Numerical Simulations of Fuel Shape Change in Paraffin–Oxygen Hybrid Rocket Engines

IF 1.7 4区工程技术 Q2 ENGINEERING, AEROSPACE

Journal of Propulsion and Power Pub Date : 2023-11-01 DOI:10.2514/1.b39086

Mario Tindaro Migliorino, Giorgio Gubernari, Daniele Bianchi, Francesco Nasuti, Daniele Cardillo, Francesco Battista

引用次数: 3

Abstract

Reynolds-averaged Navier–Stokes simulations with submodels of turbulence, chemistry, fluid–surface interaction, and radiation are performed in this work to rebuild the internal ballistics of an experimentally tested hybrid rocket engine with paraffin and gaseous oxygen as propellants. Firstly, the effects of the prechamber and postchamber cavities at the initial, average, and final diameter of a reference burn are assessed to be negligible.
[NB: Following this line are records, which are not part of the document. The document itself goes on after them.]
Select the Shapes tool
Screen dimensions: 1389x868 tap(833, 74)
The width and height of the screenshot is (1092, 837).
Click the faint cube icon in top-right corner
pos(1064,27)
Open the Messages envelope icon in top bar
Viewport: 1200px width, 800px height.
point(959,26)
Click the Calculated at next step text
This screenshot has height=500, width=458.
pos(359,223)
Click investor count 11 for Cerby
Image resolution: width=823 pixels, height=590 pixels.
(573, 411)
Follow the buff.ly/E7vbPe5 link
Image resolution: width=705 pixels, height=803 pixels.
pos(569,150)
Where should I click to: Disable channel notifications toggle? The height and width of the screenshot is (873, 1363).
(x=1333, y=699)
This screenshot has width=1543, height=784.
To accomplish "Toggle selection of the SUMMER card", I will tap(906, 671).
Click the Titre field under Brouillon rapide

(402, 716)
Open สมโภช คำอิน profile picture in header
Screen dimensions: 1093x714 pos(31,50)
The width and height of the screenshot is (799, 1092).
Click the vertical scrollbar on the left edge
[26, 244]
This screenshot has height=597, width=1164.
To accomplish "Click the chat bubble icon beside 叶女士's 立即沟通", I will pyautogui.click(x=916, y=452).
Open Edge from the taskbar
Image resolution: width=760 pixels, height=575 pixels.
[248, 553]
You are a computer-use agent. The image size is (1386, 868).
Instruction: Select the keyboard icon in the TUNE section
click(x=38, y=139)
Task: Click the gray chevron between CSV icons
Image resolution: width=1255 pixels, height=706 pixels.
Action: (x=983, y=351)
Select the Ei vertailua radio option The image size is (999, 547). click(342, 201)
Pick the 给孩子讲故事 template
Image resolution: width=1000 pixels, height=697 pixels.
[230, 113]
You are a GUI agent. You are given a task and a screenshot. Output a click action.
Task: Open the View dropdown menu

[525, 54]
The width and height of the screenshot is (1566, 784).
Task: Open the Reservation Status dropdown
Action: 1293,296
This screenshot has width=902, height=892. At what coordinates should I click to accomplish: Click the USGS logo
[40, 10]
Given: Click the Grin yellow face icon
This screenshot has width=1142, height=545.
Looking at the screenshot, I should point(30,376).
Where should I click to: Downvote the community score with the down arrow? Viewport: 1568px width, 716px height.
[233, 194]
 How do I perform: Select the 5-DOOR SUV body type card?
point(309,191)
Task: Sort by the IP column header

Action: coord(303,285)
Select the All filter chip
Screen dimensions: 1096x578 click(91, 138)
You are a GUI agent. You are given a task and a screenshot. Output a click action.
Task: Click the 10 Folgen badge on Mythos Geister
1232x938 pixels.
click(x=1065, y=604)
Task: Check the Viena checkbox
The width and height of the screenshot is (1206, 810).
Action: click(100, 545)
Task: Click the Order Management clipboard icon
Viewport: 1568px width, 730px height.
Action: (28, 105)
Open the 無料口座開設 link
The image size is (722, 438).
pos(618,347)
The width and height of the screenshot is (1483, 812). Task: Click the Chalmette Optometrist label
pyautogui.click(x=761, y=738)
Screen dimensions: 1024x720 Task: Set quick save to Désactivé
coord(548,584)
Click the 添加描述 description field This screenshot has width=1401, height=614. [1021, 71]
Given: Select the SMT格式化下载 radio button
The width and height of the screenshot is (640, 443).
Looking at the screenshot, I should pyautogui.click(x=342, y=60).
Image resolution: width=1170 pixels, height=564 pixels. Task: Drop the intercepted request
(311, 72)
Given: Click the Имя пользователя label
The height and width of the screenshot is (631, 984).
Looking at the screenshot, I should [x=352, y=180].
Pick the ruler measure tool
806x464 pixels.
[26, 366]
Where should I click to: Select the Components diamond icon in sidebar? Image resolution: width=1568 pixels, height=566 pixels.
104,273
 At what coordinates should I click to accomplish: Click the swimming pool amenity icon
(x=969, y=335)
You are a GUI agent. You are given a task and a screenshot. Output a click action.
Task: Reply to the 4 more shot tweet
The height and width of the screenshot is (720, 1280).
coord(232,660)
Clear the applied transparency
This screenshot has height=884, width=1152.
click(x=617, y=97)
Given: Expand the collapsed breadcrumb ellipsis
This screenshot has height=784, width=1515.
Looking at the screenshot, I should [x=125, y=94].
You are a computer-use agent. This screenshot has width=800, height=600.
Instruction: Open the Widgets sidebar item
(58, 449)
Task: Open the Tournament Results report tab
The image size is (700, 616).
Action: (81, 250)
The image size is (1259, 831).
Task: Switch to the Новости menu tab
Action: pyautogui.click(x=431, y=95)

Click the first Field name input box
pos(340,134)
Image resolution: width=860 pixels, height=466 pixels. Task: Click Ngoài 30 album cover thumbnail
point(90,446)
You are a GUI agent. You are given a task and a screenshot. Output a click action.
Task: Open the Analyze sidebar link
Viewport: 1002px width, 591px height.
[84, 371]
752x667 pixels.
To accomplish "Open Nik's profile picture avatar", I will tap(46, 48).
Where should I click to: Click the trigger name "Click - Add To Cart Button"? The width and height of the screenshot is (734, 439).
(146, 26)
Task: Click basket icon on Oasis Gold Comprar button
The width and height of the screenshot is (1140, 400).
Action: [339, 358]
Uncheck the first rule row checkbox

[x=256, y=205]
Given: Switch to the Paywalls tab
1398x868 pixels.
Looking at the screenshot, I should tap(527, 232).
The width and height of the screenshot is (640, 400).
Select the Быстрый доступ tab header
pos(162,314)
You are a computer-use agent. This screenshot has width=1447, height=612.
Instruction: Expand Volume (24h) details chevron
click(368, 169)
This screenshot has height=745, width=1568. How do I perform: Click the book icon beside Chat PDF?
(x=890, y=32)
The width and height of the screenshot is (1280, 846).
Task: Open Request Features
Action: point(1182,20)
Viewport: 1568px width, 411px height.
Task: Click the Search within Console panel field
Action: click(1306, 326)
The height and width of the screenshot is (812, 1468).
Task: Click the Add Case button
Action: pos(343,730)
Then, numerical simulations modeling the fuel shape change in space and time are compared to simulations performed at uniform port radius. The latter provide reasonable regression rate, pressure, and final grain profile predictions with reduced computational cost. On the other hand, the more computationally expensive fuel shape change simulations improve the model prediction capabilities providing a more accurate comparison with experimental data. The fuel shape change approach is finally applied with success to simulations of a throttled burn.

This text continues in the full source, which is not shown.